RUSH: We had a report last week, if you recall, from the Heritage Foundation, which said this. The average individual who relies on Washington could receive benefits valued at $32,748, more than the nation’s average disposable personal income at $32,400. So it’s already marginally more profitable to live on government benefits than to have a job where you earn the nation’s average disposable personal income. And it dovetails nicely with the New York Times story: “Even Critics of Safety Net Increasingly Depend on It.”

Folks, Newsweek did a cover story not long ago, “We’re all socialists now.” And that’s just what the New York Times story is, we’re all socialists now. Even some of us who don’t like it are all socialists. It’s just easier. That’s what the Times story is about. It’s just easier to stay in the safety net than to try work out of it. It’s just easier.

BREAK TRANSCRIPT

RUSH: Last night, by the way, at a campaign event, Boise, Idaho, Santorum spoke. It’s about a minute here of his remarks.

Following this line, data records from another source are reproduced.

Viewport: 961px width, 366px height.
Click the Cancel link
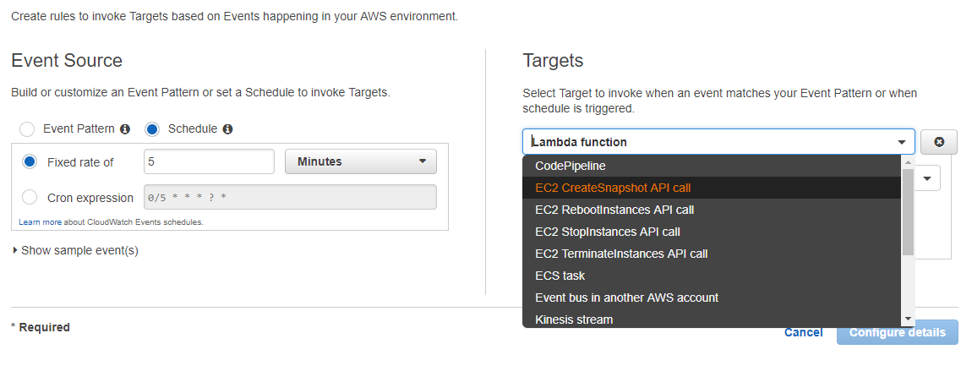pyautogui.click(x=803, y=332)
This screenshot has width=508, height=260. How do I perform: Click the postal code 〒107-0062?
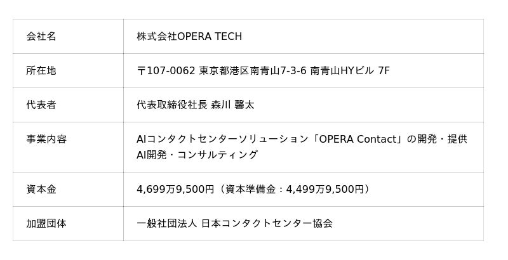click(166, 71)
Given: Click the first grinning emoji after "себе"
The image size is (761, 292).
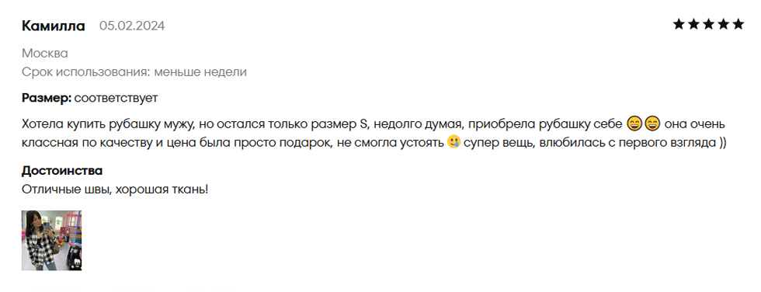Looking at the screenshot, I should click(634, 124).
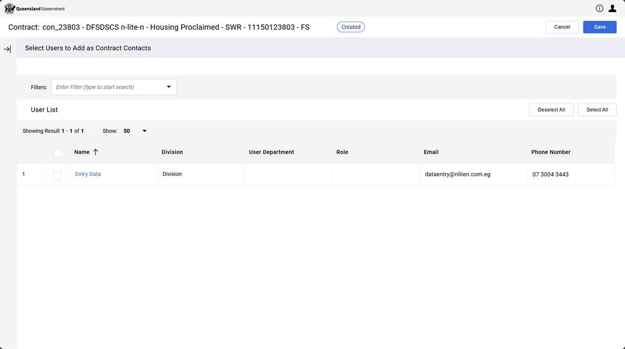Click the Queensland Government crest logo
The height and width of the screenshot is (349, 625).
pyautogui.click(x=9, y=8)
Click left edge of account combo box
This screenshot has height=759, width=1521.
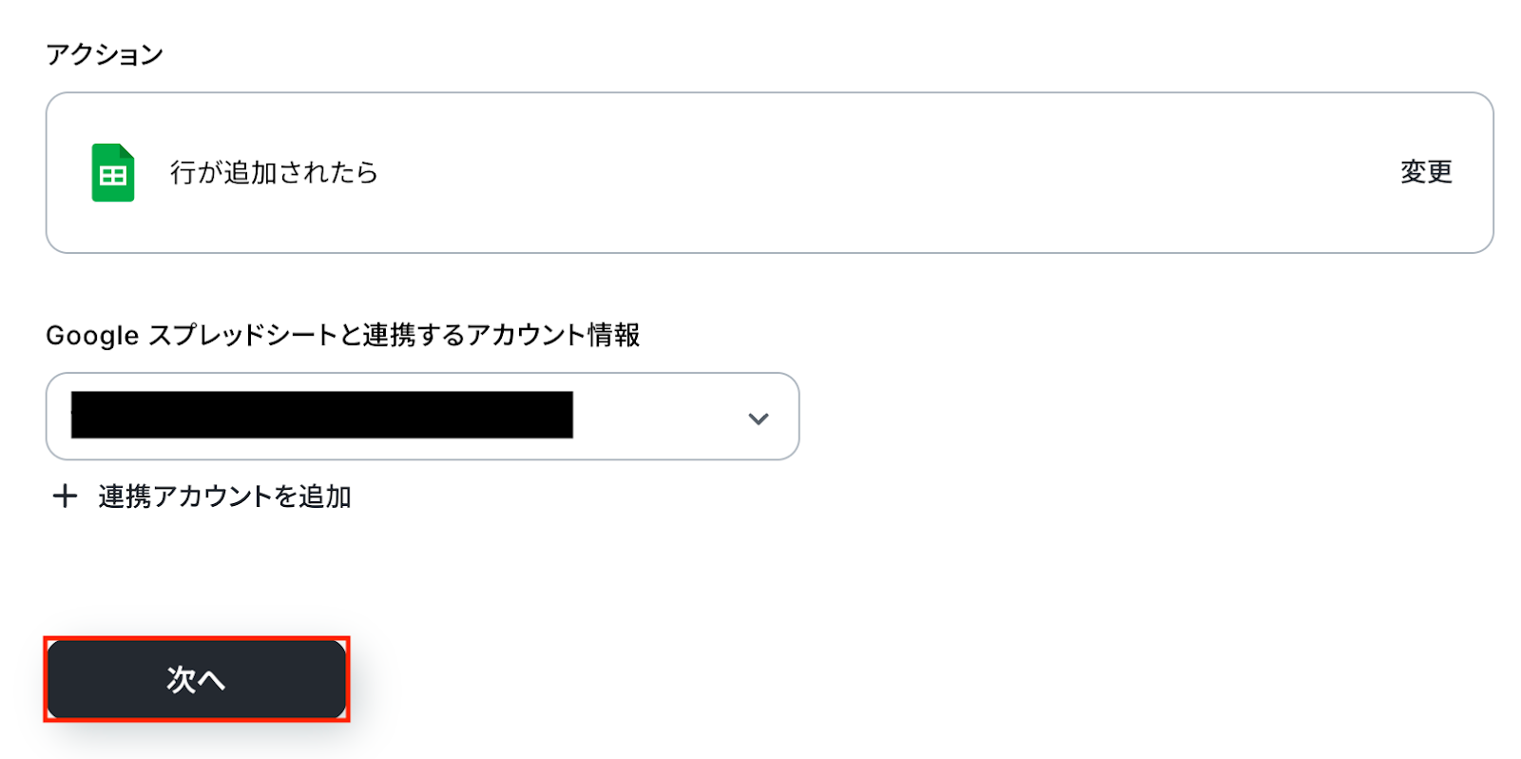click(x=57, y=417)
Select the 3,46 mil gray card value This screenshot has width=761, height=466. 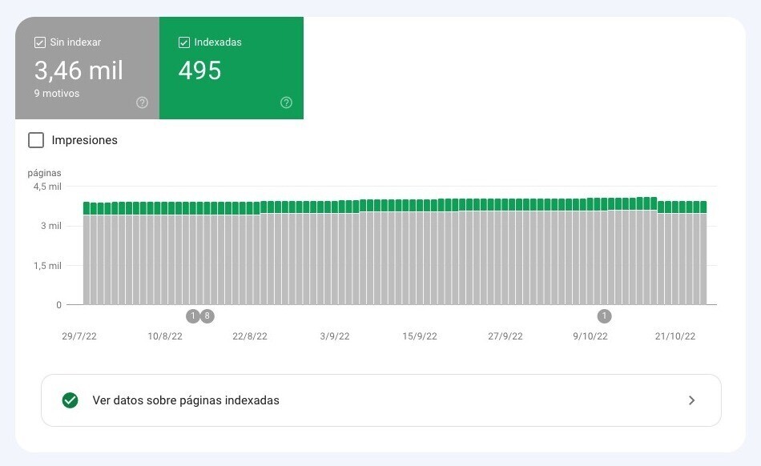click(x=79, y=70)
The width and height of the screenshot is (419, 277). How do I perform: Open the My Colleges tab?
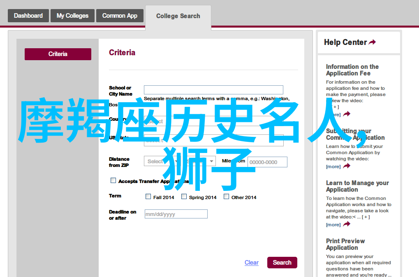point(72,16)
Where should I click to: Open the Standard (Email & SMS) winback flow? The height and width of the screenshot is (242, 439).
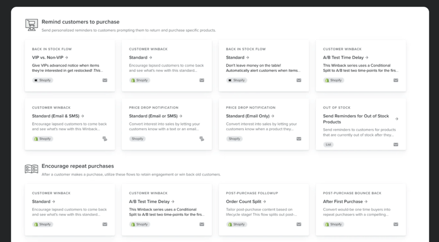click(58, 116)
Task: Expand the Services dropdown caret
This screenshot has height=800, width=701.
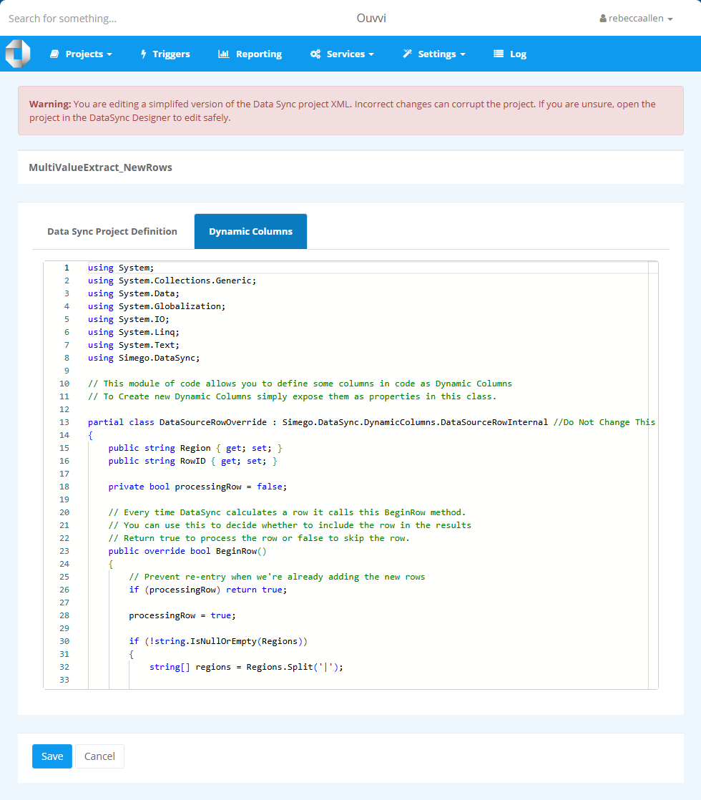Action: click(x=371, y=54)
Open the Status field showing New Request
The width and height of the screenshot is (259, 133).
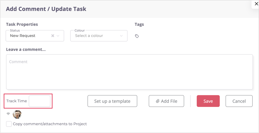tap(28, 36)
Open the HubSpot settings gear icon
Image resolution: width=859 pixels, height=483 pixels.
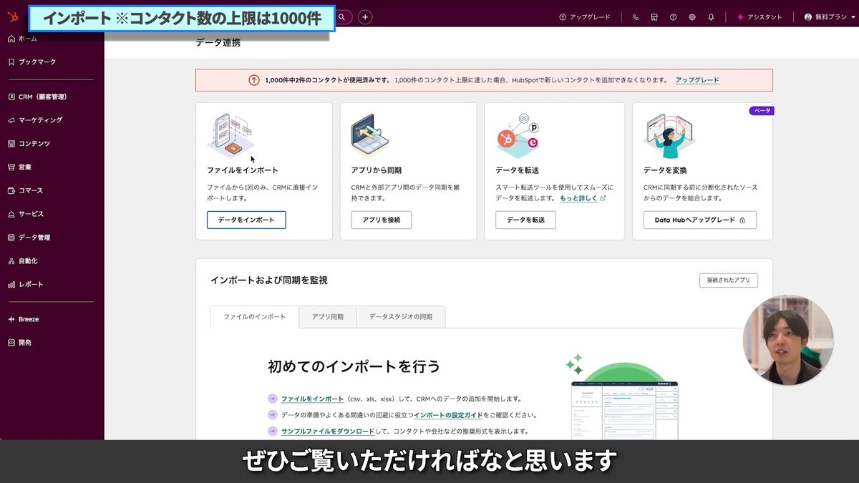(691, 16)
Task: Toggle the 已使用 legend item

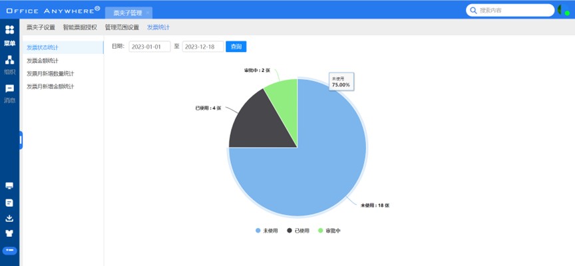Action: pyautogui.click(x=299, y=231)
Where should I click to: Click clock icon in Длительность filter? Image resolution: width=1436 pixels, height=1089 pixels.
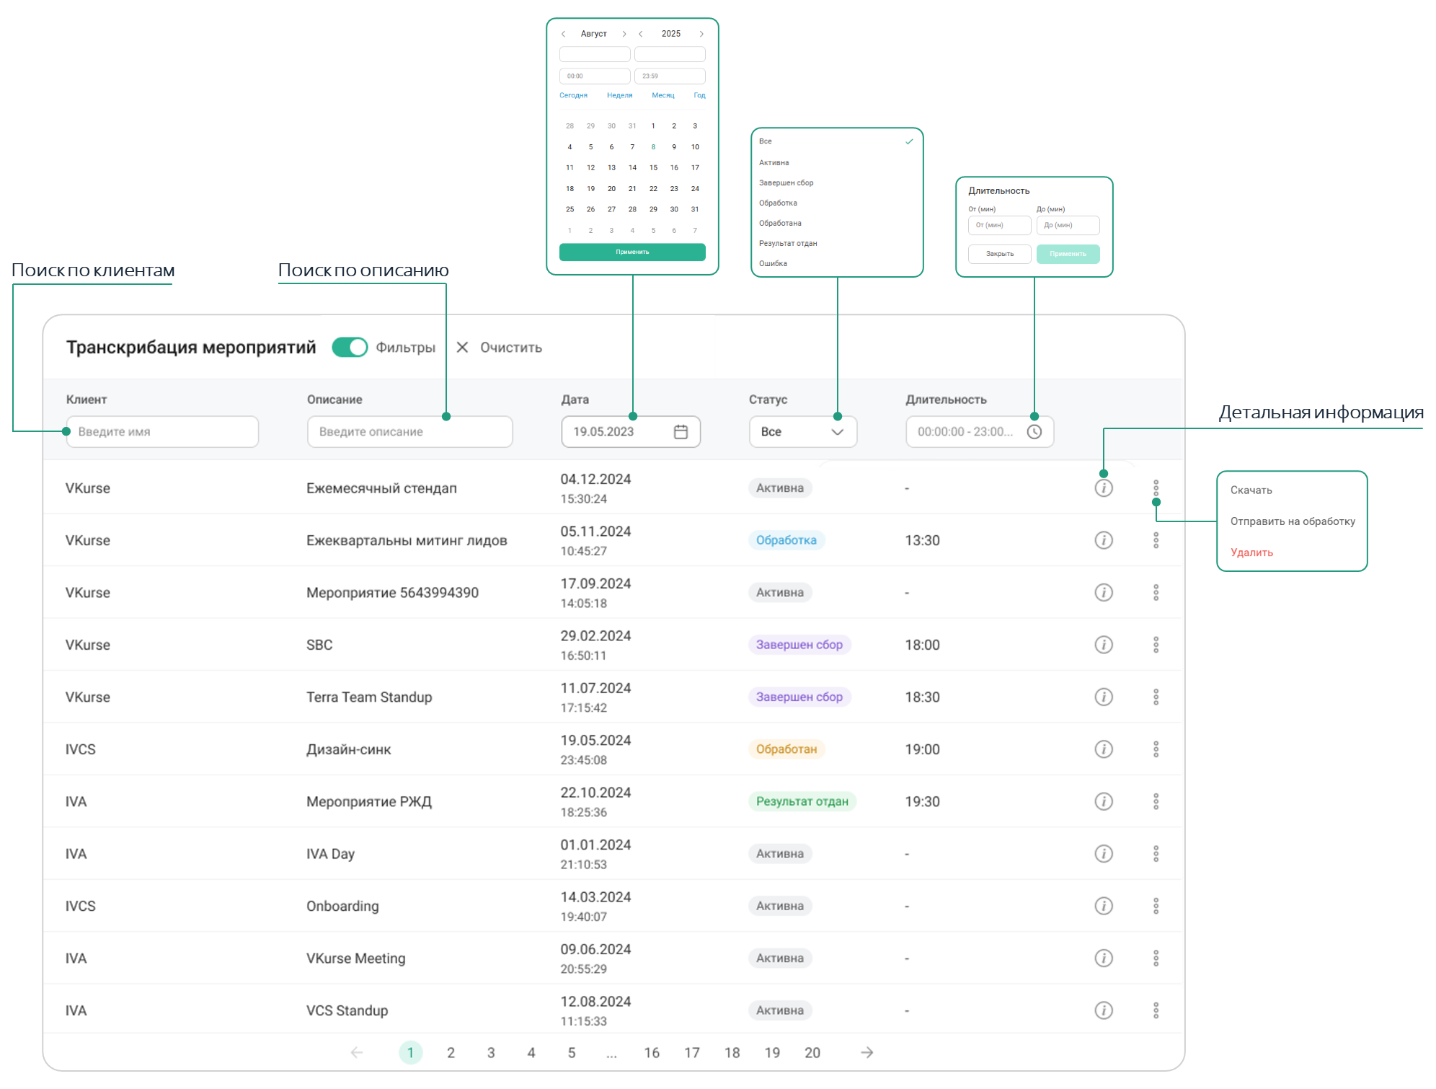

SANTORUM: The reason we have to reduce the size and scale of government is to protect your freedom. That’s what this is about. This election ultimately is about freedom, and the bigger the government is, the smaller you become. It is a zero-sum game, folks, and we have a president who is spending us into oblivion. This is right out of the FDR playbook. Continue to grow government, to get more and more people on government programs, more and more dependency. We have almost half the people in this country don’t pay taxes and almost half now receive some sort of government benefit. We’re reaching a tipping point, folks. When those who pay are the minority and those who receive are the majority, freedom in the election process is not something people will care about. They’ll care about whether they get their piece. This is what it’s all designed to do, gradually, slowly erode your freedom and increase your dependency on government.

RUSH: That’s right.

SANTORUM: That’s why —

RUSH: That’s right.

SANTORUM: — this election is the most important election of your lifetime. This is a chance for Americans to stand up and say, “We will be free.”

RUSH: Entitlement growth is designed to make you care less about your freedom. And I call your attention to this New York Times piece, right there, February 11th, got it right here in my formerly nicotine-stained fingers, “Even Critics of Safety Net Increasingly Depend on It.” Middle class ensnared by the safety net, not the poor. They don’t like it, but they’re stuck. They think they can’t work hard enough to get out of it. It’s just not possible anymore. That’s what they think. So they resent having to depend on it, they don’t like it, and they’re really ticked off about the fact that hard work, in their minds, will no longer elevate them out of the middle class.